The result should be the lines from the one holding "You are a computer-use" to the final line of the records below, repeated exactly and with no pictures.

Start of Block

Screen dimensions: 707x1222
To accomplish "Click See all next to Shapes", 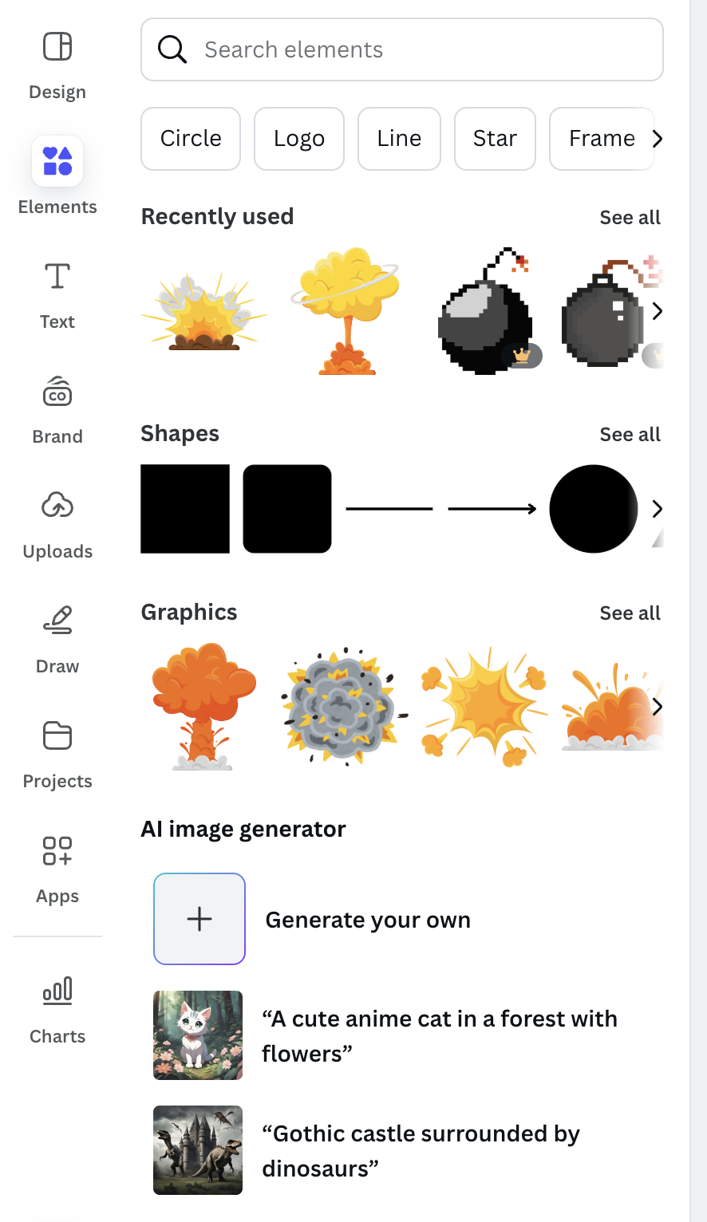I will (x=630, y=435).
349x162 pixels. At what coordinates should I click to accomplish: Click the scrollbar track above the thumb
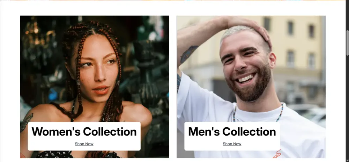point(348,16)
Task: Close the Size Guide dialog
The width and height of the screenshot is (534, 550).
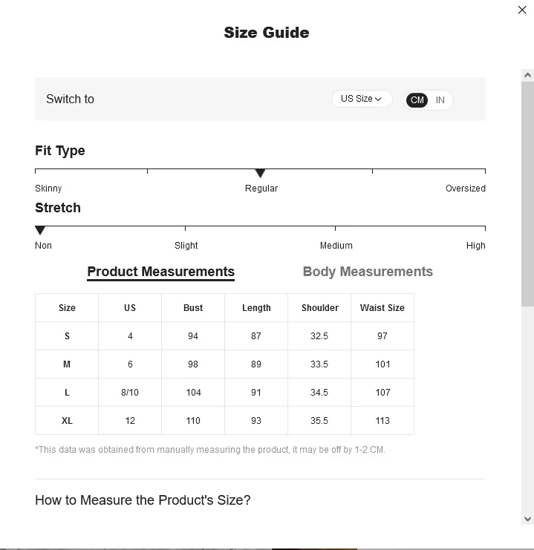Action: pyautogui.click(x=522, y=10)
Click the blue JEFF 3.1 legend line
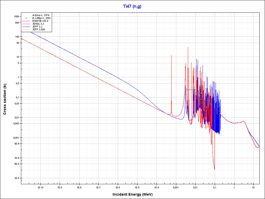 click(26, 27)
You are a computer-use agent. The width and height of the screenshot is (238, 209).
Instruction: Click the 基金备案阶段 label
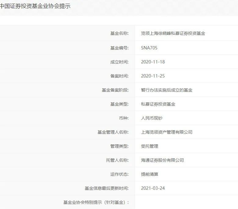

End of Block

• Reply:
You are a computer-use agent. The width and height of the screenshot is (238, 209).
Instruction: Click the 基金备案阶段 label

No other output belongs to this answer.